Claims
- 1. A method of training a classifier system by utilizing previously classified data objects organized into a subject hierarchy of a plurality of nodes, the method comprising:
selecting one node of the plurality of nodes; aggregating those of the previously classified data objects corresponding to the selected node and any associated sub-nodes of the selected node, to form a content class of data objects; aggregating those of the previously classified data objects corresponding to any associated sibling nodes of the selected node and any associated sub-nodes of the sibling nodes to form an anti-content class of data objects; and extracting features from at least one of the content class of data objects and the anti-content class of data objects to facilitate characterization of said previously classified data objects.
- 2. The method of claim 1, wherein said first node is a root node.
- 3. The method of claim 1, wherein said aggregating those of the previously classified data objects corresponding to the selected node and any associated sub-nodes comprises aggregating those of the previously classified data objects corresponding to the selected node and all of said associated sub-nodes.
- 4. The method of claim 1, wherein said aggregating those of the previously classified data objects corresponding to any associated sibling nodes comprises aggregating those of the previously classified data objects corresponding to all of said associated sibling nodes.
- 5. The method of claim 1, wherein said aggregating those of the previously classified data objects corresponding to any associated sibling nodes of the selected node and any associated sub-nodes of the sibling nodes comprises aggregating those of the previously classified data objects corresponding to all of said associated sibling nodes of the selected node and all of said associated sub-nodes.
- 6. The method of claim 1, wherein said extracting features further comprises determining which of said extracted features are salient features and creating said content and anti-content class of data objects based upon said salient features.
- 7. The method of claim 6, wherein said determining which extracted features are salient further comprises:
ranking said extracted features based upon a frequency of occurrence for each extracted feature; identifying a corner feature of said extracted features such that the frequency of occurrence of said corner feature is equal to or immediately greater than its corresponding rank, and wherein said corner feature defines a first group of features having respective frequencies of occurrence greater than the corner feature, and a second group of features having respective frequencies of occurrence less than the corner feature; and accepting a first set of features from said first group of features and a second set of features from said second group of features, wherein the cumulative frequencies of occurrence of said first set of features is a fractional percentage of the cumulative frequencies of occurrence of said second set of features.
- 8. The method of claim 7, wherein the cumulative frequencies of occurrence of said first set of features is approximately 20 percent of the cumulative frequencies of occurrence of said second set of features, and the cumulative frequencies of occurrence of said second set of features is approximately 80 percent of the cumulative frequencies of occurrence of said first set of features.
- 9. The method of claim 6, wherein said salient features are n-gram salient features.
- 10. The method of claim 6, wherein said extracted features are determined to be salient based upon mutual information techniques.
- 11. The method of claim 1, wherein said data object comprises an electronic document.

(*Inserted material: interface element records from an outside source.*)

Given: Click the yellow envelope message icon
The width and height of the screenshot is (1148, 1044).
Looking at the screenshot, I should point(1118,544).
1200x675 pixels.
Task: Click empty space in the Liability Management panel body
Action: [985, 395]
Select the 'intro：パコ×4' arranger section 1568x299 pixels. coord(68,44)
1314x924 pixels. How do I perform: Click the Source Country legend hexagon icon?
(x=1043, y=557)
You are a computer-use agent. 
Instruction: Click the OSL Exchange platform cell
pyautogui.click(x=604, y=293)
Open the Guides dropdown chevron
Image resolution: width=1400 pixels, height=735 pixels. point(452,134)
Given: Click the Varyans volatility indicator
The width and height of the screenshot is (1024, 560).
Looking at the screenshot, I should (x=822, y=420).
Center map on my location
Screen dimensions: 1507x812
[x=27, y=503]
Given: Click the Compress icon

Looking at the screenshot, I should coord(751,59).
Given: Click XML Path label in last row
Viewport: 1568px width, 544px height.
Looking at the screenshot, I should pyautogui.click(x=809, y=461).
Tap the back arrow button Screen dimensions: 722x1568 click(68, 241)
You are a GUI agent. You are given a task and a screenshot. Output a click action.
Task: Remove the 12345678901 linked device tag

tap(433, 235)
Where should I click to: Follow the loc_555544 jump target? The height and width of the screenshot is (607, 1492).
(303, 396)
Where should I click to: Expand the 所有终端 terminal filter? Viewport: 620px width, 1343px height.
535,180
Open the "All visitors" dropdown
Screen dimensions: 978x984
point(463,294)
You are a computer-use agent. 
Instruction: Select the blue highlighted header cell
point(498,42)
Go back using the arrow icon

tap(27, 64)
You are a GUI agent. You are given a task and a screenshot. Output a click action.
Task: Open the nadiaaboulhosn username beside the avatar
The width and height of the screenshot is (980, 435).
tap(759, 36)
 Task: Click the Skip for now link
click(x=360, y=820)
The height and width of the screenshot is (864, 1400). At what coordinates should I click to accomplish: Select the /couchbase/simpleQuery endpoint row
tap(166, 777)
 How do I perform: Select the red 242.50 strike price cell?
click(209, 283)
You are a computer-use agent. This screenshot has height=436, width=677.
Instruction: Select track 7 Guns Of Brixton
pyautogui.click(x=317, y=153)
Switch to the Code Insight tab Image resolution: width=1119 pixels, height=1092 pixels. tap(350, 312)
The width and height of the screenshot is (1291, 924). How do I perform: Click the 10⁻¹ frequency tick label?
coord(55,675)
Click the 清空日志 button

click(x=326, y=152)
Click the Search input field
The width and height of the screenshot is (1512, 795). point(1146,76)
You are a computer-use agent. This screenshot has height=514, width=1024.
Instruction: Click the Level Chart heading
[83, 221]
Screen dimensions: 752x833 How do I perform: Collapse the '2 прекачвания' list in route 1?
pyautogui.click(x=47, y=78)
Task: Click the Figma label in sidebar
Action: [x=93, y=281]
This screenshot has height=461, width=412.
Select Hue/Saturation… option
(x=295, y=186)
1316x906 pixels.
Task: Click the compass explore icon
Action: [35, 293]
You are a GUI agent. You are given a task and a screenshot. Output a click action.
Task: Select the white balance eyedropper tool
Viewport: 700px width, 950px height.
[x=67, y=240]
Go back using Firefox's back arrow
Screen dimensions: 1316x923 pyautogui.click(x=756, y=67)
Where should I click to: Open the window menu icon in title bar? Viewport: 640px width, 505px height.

- 12. The method of claim 11, wherein said electronic document comprises at least one of a text document, an image file, an audio sequence, a video sequence, and a hybrid document including a combination of text and images.
- 13. A method of classifying a data object, the method comprising:
selecting a first node of a hierarchically organized classifier having a plurality of nodes; determining if the first node of said plurality of nodes is the parent of one or more child nodes; upon determining that said first node is the parent of one or more child nodes, selecting a first of said one or more child nodes and classifying said data object at the first of said one or more child nodes to produce a confidence rating; recursively selecting each of said one or more child nodes that remain and classifying the data object at each selected one or more child nodes to respectively produce a confidence rating for each selected one or more child nodes; and assigning the data object to each node of said plurality of nodes having produced an acceptable confidence rating.
- 14. The method of claim 13, wherein the first node is a root node.
- 15. The method of claim 13, wherein said acceptable confidence rating comprises a confidence rating that exceeds a minimum threshold.
- 16. The method of claim 13, further comprising:
assigning the data object to the first node if the first node is the parent of said one or more child nodes and none of said one or more child nodes producing a confidence rating that exceeds the minimum threshold.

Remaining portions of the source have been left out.